Somewhere between Genius and Lunacy

Christine Schlegel: Der Falkner, 2019 Öl auf Leinwand © Christine Schlegel, Foto: Erich Hussmann, Wien

In this exhibition series, contemporary artists are invited to examine the portrayal of the Last Judgement by Hieronymus Bosch.

INTERVIEW with artist Christine Schlegel about her exhibition “Korrespondenzen: Bosch & Schlegel – Christine Schlegel: Reservate abtrünniger Engel” in the Gemäldegalerie of the Academy of Fine Arts.

 

In the exhibition series “Correspondences of the Gemäldegalerie of the Academy of Fine Arts” contemporary artists are invited to examine the portrayal of the Last Judgement by Hieronymus Bosch (c. 1450/55 – 1516) – the heart of the Gemäldegalerie.

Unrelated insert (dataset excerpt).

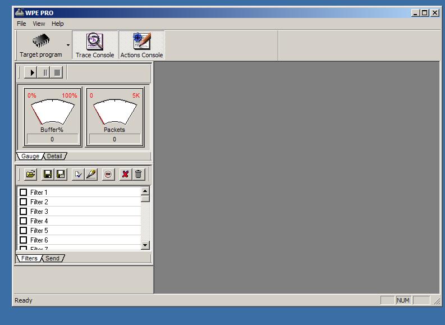
Task: Click the trash can icon
Action: [139, 174]
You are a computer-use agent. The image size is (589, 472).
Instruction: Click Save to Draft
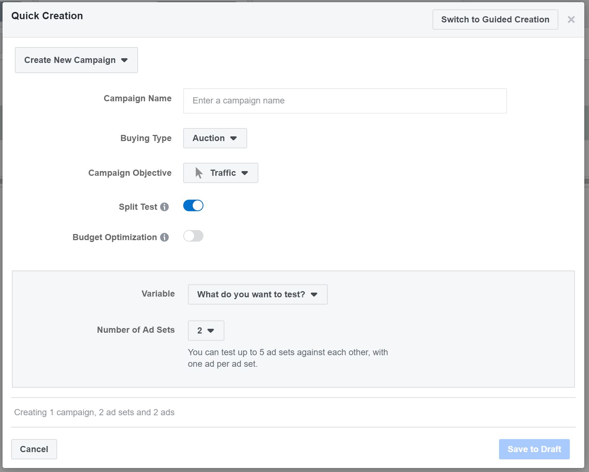pyautogui.click(x=534, y=449)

In the exhibition “Bosch & Schlegel – Christine Schlegel: Reservations of Renegade Angels”, the German artist Christine Schlegel is showing six paintings which were created as homage to the Dutch painter whom she had admired since her youth. Having grown up in the GDR, Schlegel left the country with the help of a fictitious marriage and went via the Netherlands to West Berlin. Working stays took her to the USA, to Scotland and Umbria as well as to South America. Today the versatile artist lives again in Dresden. In an interview with the VIENNA ART WEEK, Schlegel describes how the pictures in the current exhibition were created.

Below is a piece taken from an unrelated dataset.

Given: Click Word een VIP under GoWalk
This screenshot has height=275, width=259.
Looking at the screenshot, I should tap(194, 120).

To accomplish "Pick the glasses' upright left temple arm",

How does one approach the work of a 15th century painter? Is it a challenge or inspiration to refer to his works?

Christine Schlegel: It was a great inspiration and new discovery, a desire to create new pictures with excitement.

Which content-related or symbolic characteristics of Bosch were important to you in order to convey in your works?

I didn’t have to transport anything in terms of content, because the surreal metaphysical world of Bosch was inherent in my paintings from the very beginning of my artistic work. During my studies I discovered the absurdity of art through the arbitrary creation of collages. Set pieces from photos, pictures, magazines, and real-life images became my inner worlds when reassembled. Similar to collages, I do not proceed in terms of content, but according to the laws of the image. In this way I also approached the Bosch pictures. What caught my eye, what fitted into my picture in terms of colour and composition, was used to rearrange it, to point out similarities. The large picture “Paradise Lost” already existed, the other five pictures I painted in three months.

What do you particularly like about Hieronymus Bosch?

Bosch either experienced or perceived the insane – or he was a brilliant creative inventor. Both are remarkable to me. When I was given the large Bosch book as a gift at the age of 18, a restlessness arose in me that I had previously only known from observations and evaluations of fascist atrocities. The question: “What are people capable of?” began to occupy me deeply. Only Biermann’s lyrics: “Whoever does not put himself in danger will die in it” became a redemption.

The socio-critical momentum in Bosch’s works is emphasized again and again. What about your work, for example the revised Stasi files?

The Stasi Acts pictures are very real. The absurdity in them arose because the GDR itself was absurd and antagonistic.

You work with the most diverse media. Why did you decide to use painting for this exhibition at the Gemäldegalerie?

For me, painting is always the first option for processing thoughts and feelings. The 35mm short film “Apocalypso”, many collages or photo overpaintings would have done justice to the correspondence. But it was not meant to be an exhibition of my life’s work, but a bow to Hieronymus Bosch on a 10-meter long wall.

You work with a wide variety of media. Why did you decide to use painting for this exhibition in the Gemäldegalerie?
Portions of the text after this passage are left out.